Stored data:
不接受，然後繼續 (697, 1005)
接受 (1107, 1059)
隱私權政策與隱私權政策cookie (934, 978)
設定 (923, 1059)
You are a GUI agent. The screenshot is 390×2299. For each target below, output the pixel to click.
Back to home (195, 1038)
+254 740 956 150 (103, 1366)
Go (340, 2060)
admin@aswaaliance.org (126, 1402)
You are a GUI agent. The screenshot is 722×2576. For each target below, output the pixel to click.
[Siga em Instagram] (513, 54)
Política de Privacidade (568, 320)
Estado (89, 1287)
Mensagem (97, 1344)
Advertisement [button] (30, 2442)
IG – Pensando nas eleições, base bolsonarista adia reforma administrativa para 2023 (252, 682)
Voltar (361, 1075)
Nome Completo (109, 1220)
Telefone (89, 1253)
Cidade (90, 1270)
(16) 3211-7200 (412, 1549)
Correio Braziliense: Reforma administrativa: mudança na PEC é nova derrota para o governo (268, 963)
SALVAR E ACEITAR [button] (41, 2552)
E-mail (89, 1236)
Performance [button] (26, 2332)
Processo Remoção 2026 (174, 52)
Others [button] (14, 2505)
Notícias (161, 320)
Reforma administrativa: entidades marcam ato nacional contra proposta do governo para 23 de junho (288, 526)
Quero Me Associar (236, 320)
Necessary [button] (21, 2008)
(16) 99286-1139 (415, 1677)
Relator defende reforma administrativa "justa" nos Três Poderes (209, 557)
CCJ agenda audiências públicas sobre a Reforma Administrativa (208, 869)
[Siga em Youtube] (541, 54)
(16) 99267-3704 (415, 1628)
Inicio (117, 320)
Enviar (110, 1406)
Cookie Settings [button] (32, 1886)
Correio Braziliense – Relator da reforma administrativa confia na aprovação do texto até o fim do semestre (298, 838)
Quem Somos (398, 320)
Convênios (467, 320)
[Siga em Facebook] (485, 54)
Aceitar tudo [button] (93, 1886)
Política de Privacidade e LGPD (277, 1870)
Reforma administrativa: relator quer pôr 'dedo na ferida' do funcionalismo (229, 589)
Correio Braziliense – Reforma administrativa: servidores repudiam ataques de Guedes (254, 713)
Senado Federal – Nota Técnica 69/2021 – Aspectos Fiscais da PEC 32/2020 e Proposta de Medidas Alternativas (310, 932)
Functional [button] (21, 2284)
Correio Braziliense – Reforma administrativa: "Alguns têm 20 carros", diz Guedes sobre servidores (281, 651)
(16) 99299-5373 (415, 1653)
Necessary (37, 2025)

**Problem:**
Every line of the records that includes the word "Privacidade" should be gathered.

**Solved exercise:**
Política de Privacidade (568, 320)
Política de Privacidade e LGPD (277, 1870)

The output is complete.